■ **The task**
Copy each of the following entries back without change.

(Information)

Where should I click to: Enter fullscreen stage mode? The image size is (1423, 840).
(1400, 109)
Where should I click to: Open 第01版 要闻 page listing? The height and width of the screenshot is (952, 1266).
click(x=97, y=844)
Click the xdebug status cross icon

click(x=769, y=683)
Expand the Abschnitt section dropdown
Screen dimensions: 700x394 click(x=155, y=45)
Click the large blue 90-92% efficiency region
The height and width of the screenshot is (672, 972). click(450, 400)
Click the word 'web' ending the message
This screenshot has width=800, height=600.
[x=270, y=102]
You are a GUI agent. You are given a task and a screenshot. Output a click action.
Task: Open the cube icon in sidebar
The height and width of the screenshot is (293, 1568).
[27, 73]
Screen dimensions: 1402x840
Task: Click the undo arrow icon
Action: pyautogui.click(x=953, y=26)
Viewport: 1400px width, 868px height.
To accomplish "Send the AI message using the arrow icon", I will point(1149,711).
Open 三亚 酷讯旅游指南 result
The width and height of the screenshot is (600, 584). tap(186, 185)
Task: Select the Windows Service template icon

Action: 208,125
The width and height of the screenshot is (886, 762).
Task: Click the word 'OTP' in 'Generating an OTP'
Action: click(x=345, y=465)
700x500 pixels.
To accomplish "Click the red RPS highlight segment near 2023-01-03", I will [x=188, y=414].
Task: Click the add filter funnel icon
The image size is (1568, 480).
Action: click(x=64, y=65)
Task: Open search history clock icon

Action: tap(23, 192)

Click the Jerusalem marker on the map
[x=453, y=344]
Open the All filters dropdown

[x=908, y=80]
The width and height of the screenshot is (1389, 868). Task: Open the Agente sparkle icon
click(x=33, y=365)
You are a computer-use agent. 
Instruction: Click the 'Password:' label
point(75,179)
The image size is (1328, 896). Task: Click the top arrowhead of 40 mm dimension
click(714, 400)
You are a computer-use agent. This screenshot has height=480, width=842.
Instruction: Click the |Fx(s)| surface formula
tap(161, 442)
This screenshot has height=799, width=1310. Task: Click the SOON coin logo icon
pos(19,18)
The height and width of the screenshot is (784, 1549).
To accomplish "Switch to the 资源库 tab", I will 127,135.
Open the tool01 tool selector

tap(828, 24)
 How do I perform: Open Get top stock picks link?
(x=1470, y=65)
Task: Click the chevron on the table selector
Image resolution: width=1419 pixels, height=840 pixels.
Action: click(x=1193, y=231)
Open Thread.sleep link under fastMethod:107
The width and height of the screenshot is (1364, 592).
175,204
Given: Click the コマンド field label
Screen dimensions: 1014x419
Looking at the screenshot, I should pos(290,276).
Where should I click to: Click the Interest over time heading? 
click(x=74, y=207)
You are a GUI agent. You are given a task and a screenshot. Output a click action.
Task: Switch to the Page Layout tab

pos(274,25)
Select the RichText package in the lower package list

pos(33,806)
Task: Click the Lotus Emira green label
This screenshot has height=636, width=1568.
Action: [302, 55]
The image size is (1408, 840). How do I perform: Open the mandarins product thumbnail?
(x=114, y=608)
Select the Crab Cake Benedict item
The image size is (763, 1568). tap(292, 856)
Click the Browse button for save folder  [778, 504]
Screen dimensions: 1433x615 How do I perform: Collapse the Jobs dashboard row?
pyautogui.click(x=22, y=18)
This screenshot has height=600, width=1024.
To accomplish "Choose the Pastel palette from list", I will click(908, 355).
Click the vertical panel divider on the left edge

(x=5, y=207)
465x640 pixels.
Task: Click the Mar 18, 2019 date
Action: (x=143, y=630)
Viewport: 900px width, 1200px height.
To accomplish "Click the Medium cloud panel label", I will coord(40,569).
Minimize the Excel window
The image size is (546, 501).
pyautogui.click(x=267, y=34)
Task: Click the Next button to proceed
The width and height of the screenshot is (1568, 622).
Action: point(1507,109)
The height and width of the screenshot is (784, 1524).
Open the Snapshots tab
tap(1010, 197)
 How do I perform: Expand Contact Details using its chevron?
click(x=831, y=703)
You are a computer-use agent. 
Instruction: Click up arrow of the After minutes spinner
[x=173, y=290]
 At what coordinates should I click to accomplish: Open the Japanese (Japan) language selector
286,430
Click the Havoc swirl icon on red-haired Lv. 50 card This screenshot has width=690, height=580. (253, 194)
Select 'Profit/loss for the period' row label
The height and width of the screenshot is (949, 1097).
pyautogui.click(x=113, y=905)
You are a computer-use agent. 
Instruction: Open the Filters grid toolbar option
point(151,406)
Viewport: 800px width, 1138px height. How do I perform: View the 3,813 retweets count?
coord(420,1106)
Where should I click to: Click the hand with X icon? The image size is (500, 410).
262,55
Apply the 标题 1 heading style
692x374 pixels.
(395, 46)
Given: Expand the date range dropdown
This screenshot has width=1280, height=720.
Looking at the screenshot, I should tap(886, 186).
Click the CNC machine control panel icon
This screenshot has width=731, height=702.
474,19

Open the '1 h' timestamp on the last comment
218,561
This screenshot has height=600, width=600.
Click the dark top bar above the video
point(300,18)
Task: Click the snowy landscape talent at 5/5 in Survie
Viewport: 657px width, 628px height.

(End Information)

■ **Exercise result**
Where should I click to: Enter fullscreen stage mode? The image size is (1423, 840).
(1400, 109)
Where should I click to: Open 第01版 要闻 page listing? The height and width of the screenshot is (952, 1266).
click(x=97, y=844)
Click the xdebug status cross icon

click(x=769, y=683)
Expand the Abschnitt section dropdown
Screen dimensions: 700x394 click(x=155, y=45)
Click the large blue 90-92% efficiency region
The height and width of the screenshot is (672, 972). click(450, 400)
Click the word 'web' ending the message
This screenshot has width=800, height=600.
[x=270, y=102]
You are a GUI agent. You are given a task and a screenshot. Output a click action.
Task: Open the cube icon in sidebar
The height and width of the screenshot is (293, 1568).
[27, 73]
Screen dimensions: 1402x840
Task: Click the undo arrow icon
Action: pyautogui.click(x=953, y=26)
Viewport: 1400px width, 868px height.
To accomplish "Send the AI message using the arrow icon", I will point(1149,711).
Open 三亚 酷讯旅游指南 result
The width and height of the screenshot is (600, 584). tap(186, 185)
Task: Select the Windows Service template icon

Action: 208,125
The width and height of the screenshot is (886, 762).
Task: Click the word 'OTP' in 'Generating an OTP'
Action: click(x=345, y=465)
700x500 pixels.
To accomplish "Click the red RPS highlight segment near 2023-01-03", I will [x=188, y=414].
Task: Click the add filter funnel icon
The image size is (1568, 480).
Action: click(x=64, y=65)
Task: Open search history clock icon

Action: tap(23, 192)

Click the Jerusalem marker on the map
[x=453, y=344]
Open the All filters dropdown

[x=908, y=80]
The width and height of the screenshot is (1389, 868). Task: Open the Agente sparkle icon
click(x=33, y=365)
You are a computer-use agent. 
Instruction: Click the 'Password:' label
point(75,179)
The image size is (1328, 896). Task: Click the top arrowhead of 40 mm dimension
click(714, 400)
You are a computer-use agent. This screenshot has height=480, width=842.
Instruction: Click the |Fx(s)| surface formula
tap(161, 442)
This screenshot has height=799, width=1310. Task: Click the SOON coin logo icon
pos(19,18)
The height and width of the screenshot is (784, 1549).
To accomplish "Switch to the 资源库 tab", I will 127,135.
Open the tool01 tool selector

tap(828, 24)
 How do I perform: Open Get top stock picks link?
(x=1470, y=65)
Task: Click the chevron on the table selector
Image resolution: width=1419 pixels, height=840 pixels.
Action: click(x=1193, y=231)
Open Thread.sleep link under fastMethod:107
The width and height of the screenshot is (1364, 592).
175,204
Given: Click the コマンド field label
Screen dimensions: 1014x419
Looking at the screenshot, I should pos(290,276).
Where should I click to: Click the Interest over time heading? 
click(x=74, y=207)
You are a GUI agent. You are given a task and a screenshot. Output a click action.
Task: Switch to the Page Layout tab

pos(274,25)
Select the RichText package in the lower package list

pos(33,806)
Task: Click the Lotus Emira green label
This screenshot has height=636, width=1568.
Action: [302, 55]
The image size is (1408, 840). How do I perform: Open the mandarins product thumbnail?
(x=114, y=608)
Select the Crab Cake Benedict item
The image size is (763, 1568). tap(292, 856)
Click the Browse button for save folder  [778, 504]
Screen dimensions: 1433x615 How do I perform: Collapse the Jobs dashboard row?
pyautogui.click(x=22, y=18)
This screenshot has height=600, width=1024.
To accomplish "Choose the Pastel palette from list", I will click(908, 355).
Click the vertical panel divider on the left edge

(x=5, y=207)
465x640 pixels.
Task: Click the Mar 18, 2019 date
Action: (x=143, y=630)
Viewport: 900px width, 1200px height.
To accomplish "Click the Medium cloud panel label", I will coord(40,569).
Minimize the Excel window
The image size is (546, 501).
pyautogui.click(x=267, y=34)
Task: Click the Next button to proceed
The width and height of the screenshot is (1568, 622).
Action: point(1507,109)
The height and width of the screenshot is (784, 1524).
Open the Snapshots tab
tap(1010, 197)
 How do I perform: Expand Contact Details using its chevron?
click(x=831, y=703)
You are a computer-use agent. 
Instruction: Click up arrow of the After minutes spinner
[x=173, y=290]
 At what coordinates should I click to accomplish: Open the Japanese (Japan) language selector
286,430
Click the Havoc swirl icon on red-haired Lv. 50 card This screenshot has width=690, height=580. (253, 194)
Select 'Profit/loss for the period' row label
The height and width of the screenshot is (949, 1097).
pyautogui.click(x=113, y=905)
You are a computer-use agent. 
Instruction: Open the Filters grid toolbar option
point(151,406)
Viewport: 800px width, 1138px height. How do I perform: View the 3,813 retweets count?
coord(420,1106)
Where should I click to: Click the hand with X icon? The image size is (500, 410).
262,55
Apply the 标题 1 heading style
692x374 pixels.
(395, 46)
Given: Expand the date range dropdown
This screenshot has width=1280, height=720.
Looking at the screenshot, I should tap(886, 186).
Click the CNC machine control panel icon
This screenshot has width=731, height=702.
474,19

Open the '1 h' timestamp on the last comment
218,561
This screenshot has height=600, width=600.
Click the dark top bar above the video
point(300,18)
Task: Click the snowy landscape talent at 5/5 in Survie
Viewport: 657px width, 628px height.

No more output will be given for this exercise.